I've been working with OpenSearch Serverless and I'm running into an issue with the bulk API. I have a file containing around 3000 documents, but only about 700 of them are syncing successfully before I hit a timeout. Does anyone know if there's a limit on how many documents can be processed at once, or if there are better practices for handling bulk inserts?
2 Answers
Honestly, I've found OpenSearch Serverless to be quite underwhelming. It can get pretty expensive, and it doesn't scale as well as you might hope. In a previous role, we tried to use it for logging and ended up switching back to the non-serverless version due to performance issues. Just something to keep in mind if you're exploring options!
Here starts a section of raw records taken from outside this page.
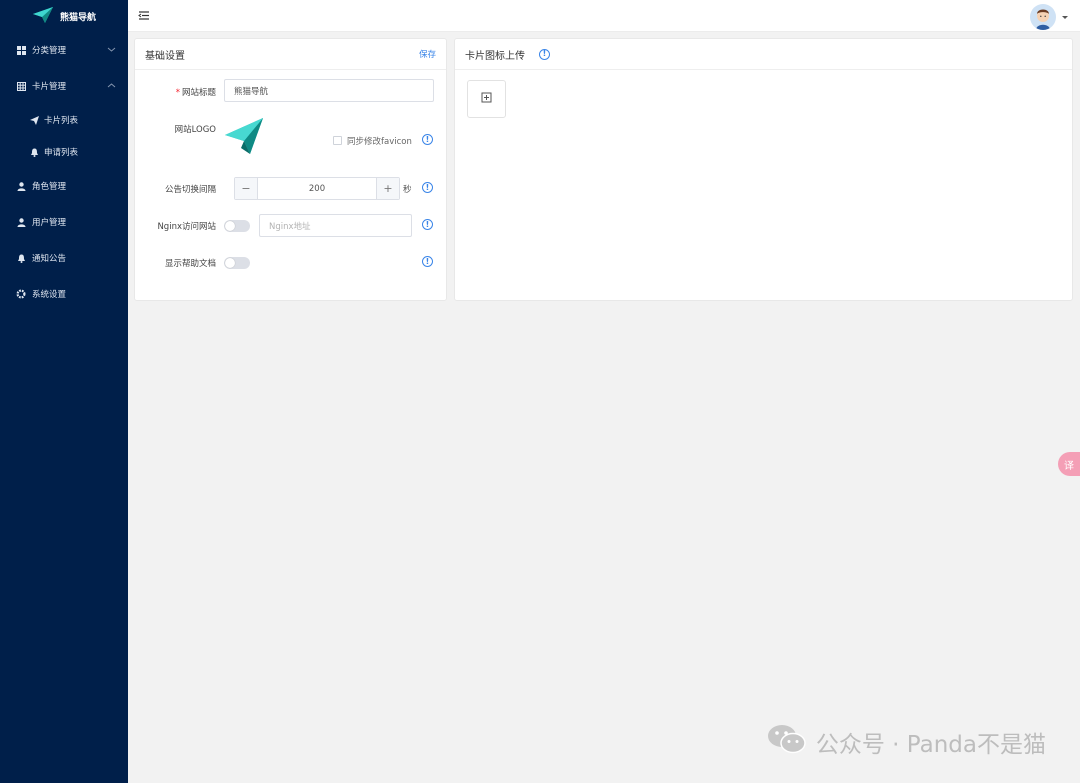 This screenshot has height=783, width=1080. What do you see at coordinates (764, 54) in the screenshot?
I see `card-header: 卡片图标上传 !` at bounding box center [764, 54].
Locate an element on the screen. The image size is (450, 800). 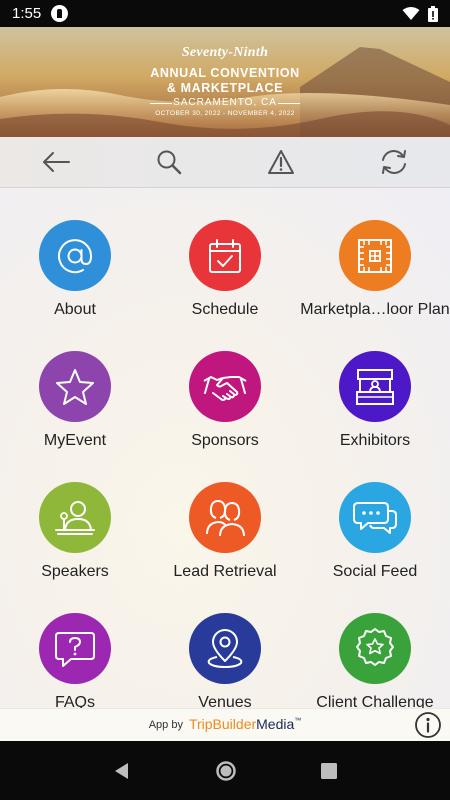
banner-location: SACRAMENTO, CA is located at coordinates (225, 102).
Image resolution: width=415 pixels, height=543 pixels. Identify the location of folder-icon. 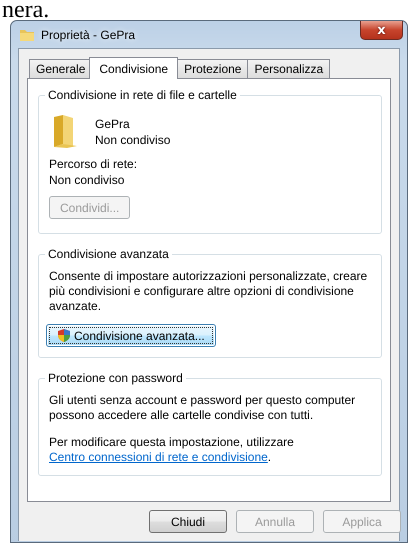
(27, 35).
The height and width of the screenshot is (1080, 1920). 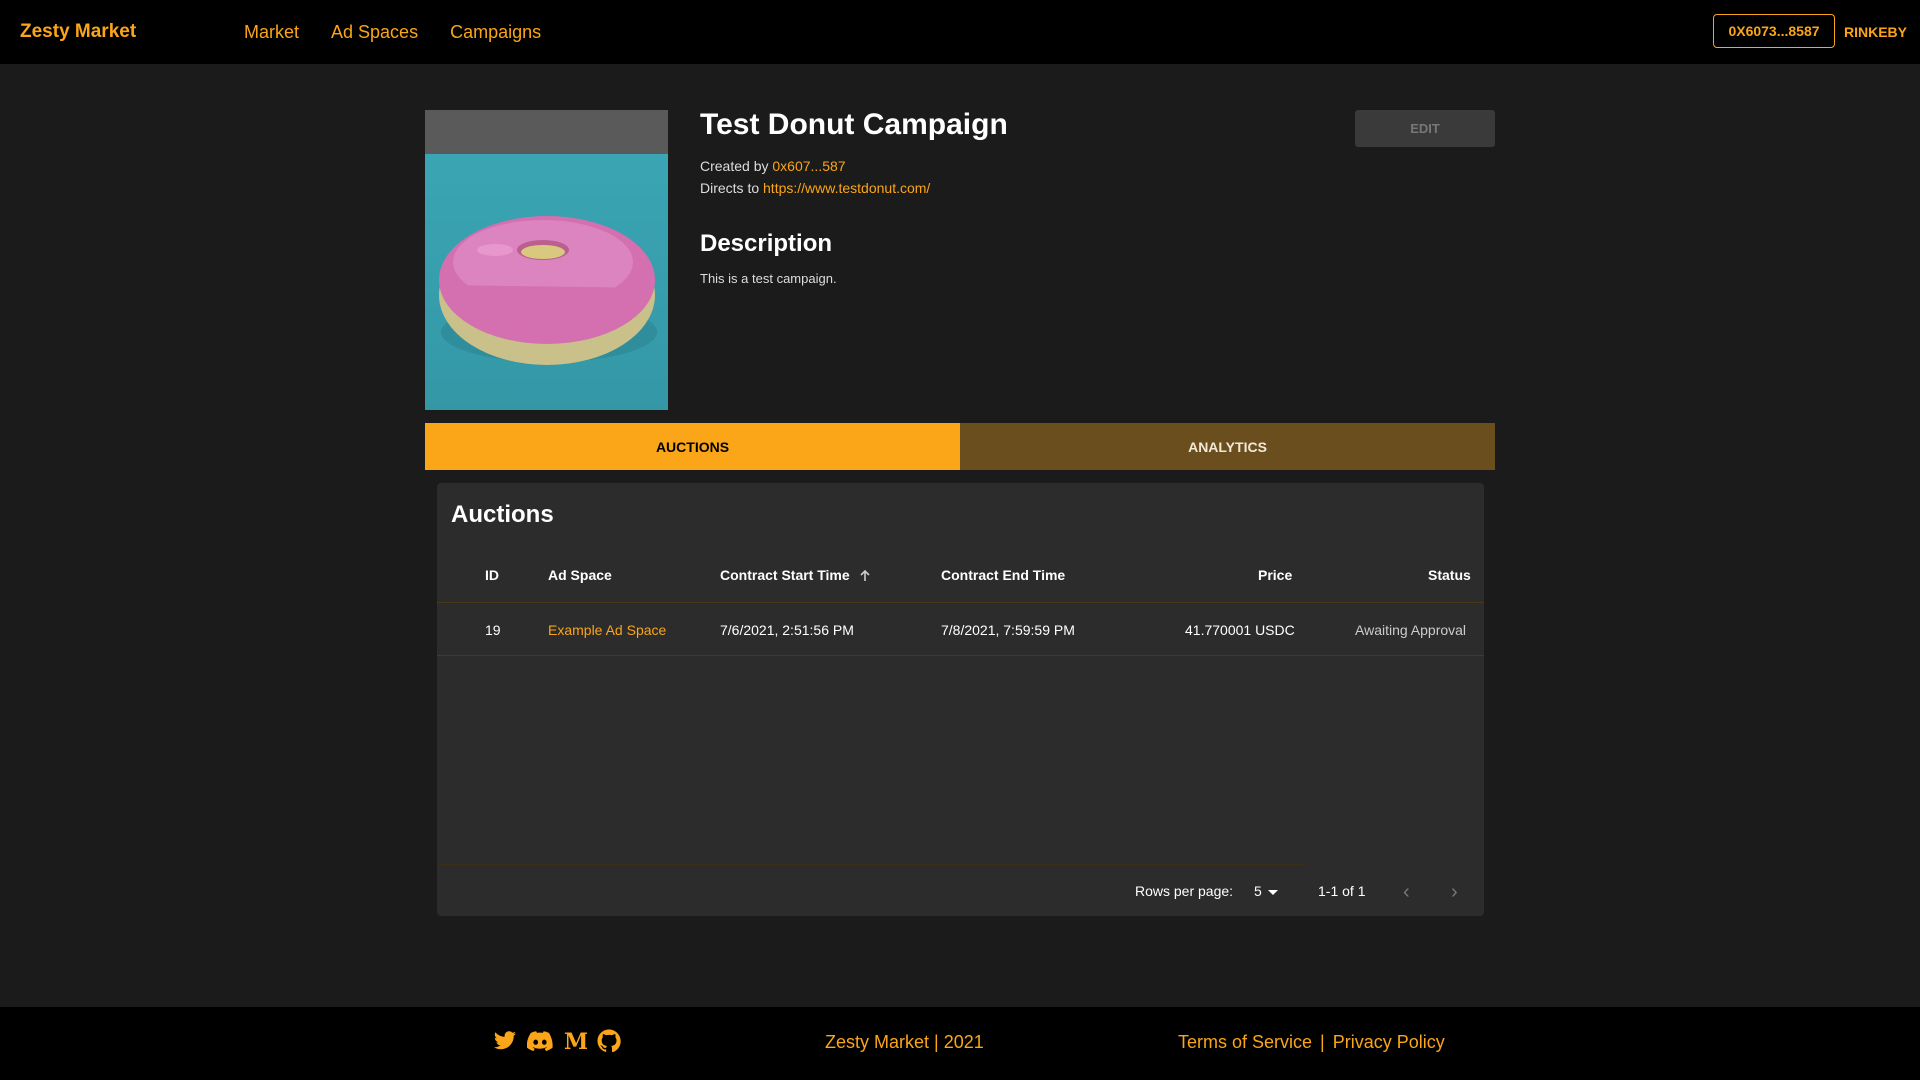 I want to click on rows-per-page-label: Rows per page:, so click(x=1184, y=891).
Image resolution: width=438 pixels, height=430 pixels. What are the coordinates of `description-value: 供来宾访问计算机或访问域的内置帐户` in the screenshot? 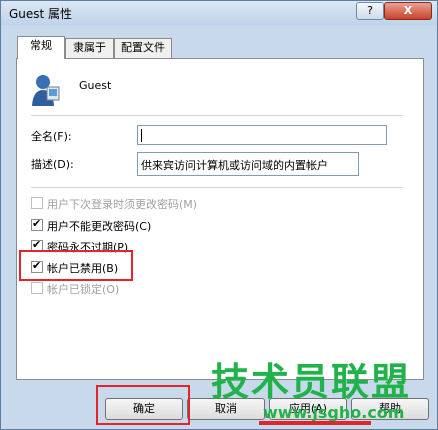 It's located at (234, 166).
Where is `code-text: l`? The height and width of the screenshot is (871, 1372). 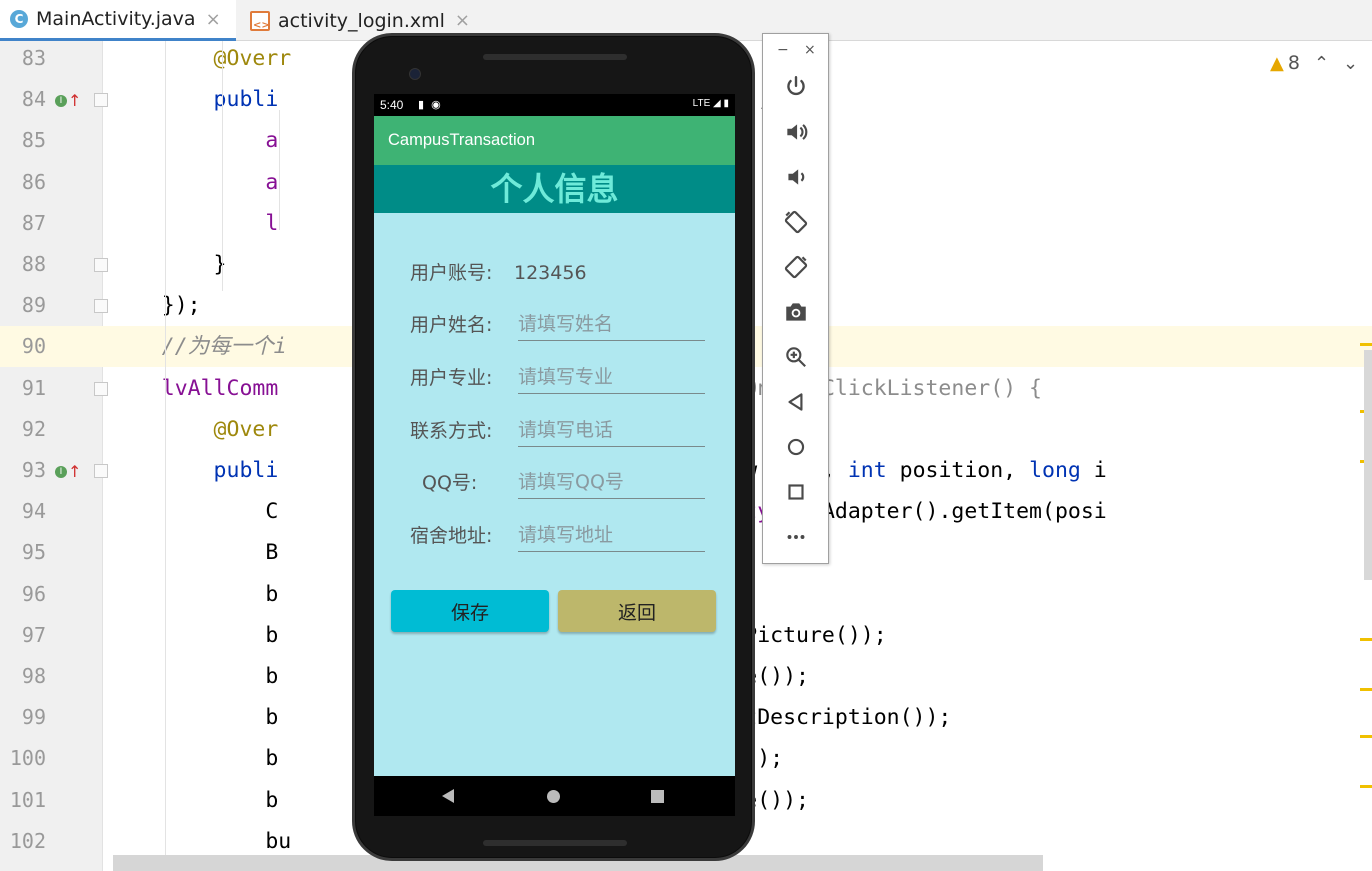 code-text: l is located at coordinates (194, 223).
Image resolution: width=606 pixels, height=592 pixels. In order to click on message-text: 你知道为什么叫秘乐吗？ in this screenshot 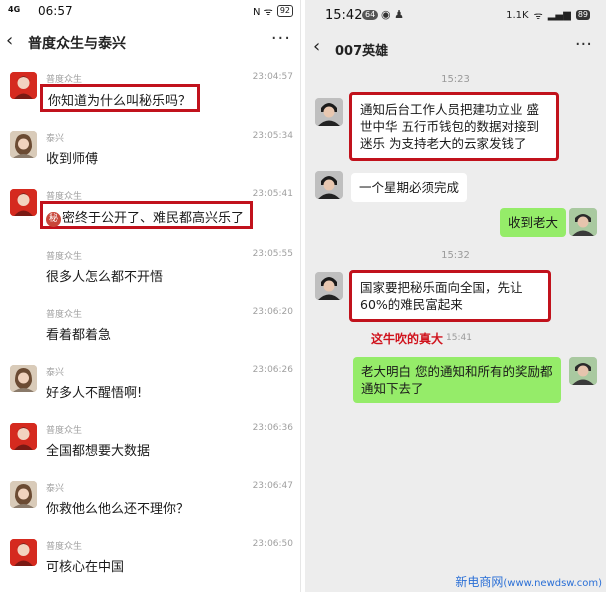, I will do `click(120, 98)`.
Yes, there are definitely limits. From what I've seen, whether you're using OpenSearch in a serverless setup or not, if you try to ingest too many documents at once without employing an ingestion queue, it can refuse to process them. The bulk API sometimes won't throw back error messages, which makes it tricky. You might want to consider building your own ingestion queue and retrying failed documents; it can save you a lot of headaches!
I completely agree with you! A decent database should handle data inserts more reliably. It's frustrating when these issues pop up.
Is it common for there to be silent failures like that? I recently tried indexing documents and only a portion went through, but there were no errors logged.

Thanks for the heads-up! I’m trying to get familiar with it for an upcoming interview, but it sounds like the non-serverless option might be more practical.